--- BEGIN Excerpted records ---

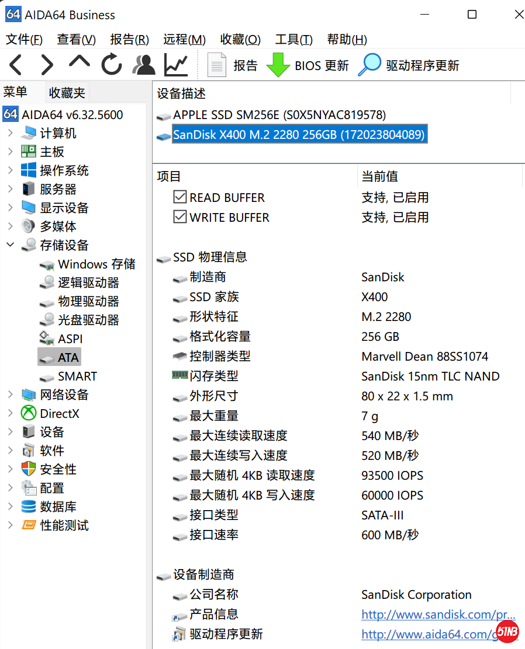Click the back navigation arrow in toolbar

click(16, 65)
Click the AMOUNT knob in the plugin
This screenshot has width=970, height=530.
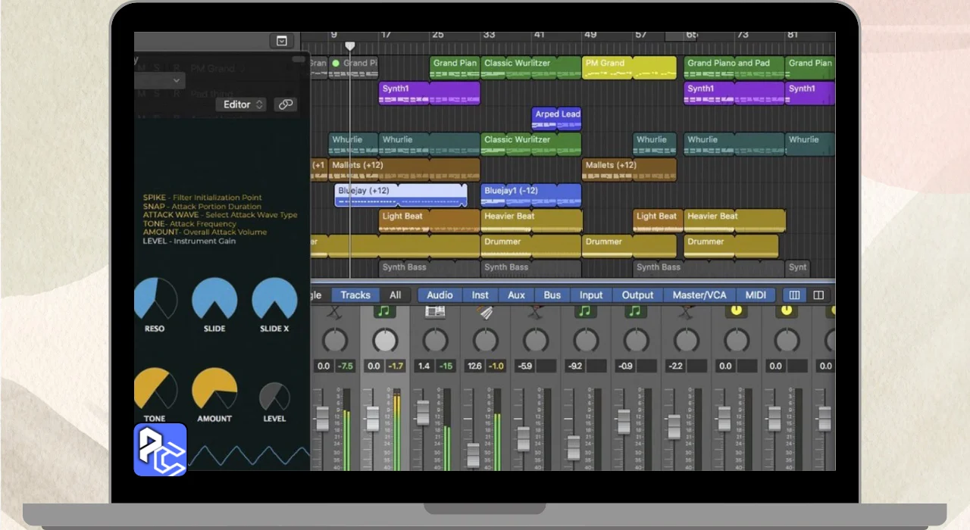coord(214,388)
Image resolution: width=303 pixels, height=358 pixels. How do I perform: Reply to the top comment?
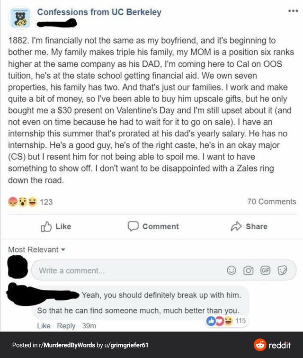click(x=66, y=326)
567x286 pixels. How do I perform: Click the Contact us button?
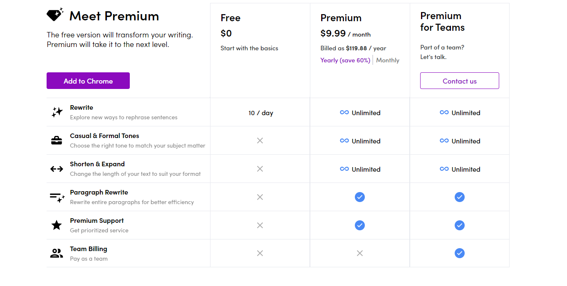(460, 81)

--- END Excerpted records ---

_Exercise task_
Swap every "How do I perform" in the material above for "How do I carry out", keep all other text unchanged, and leave the pictures out of your version.

_Response to the task_
Click the back navigation arrow in toolbar

click(16, 65)
Click the AMOUNT knob in the plugin
This screenshot has width=970, height=530.
coord(214,388)
Image resolution: width=303 pixels, height=358 pixels. How do I carry out: Reply to the top comment?
click(x=66, y=326)
567x286 pixels. How do I carry out: Click the Contact us button?
(460, 81)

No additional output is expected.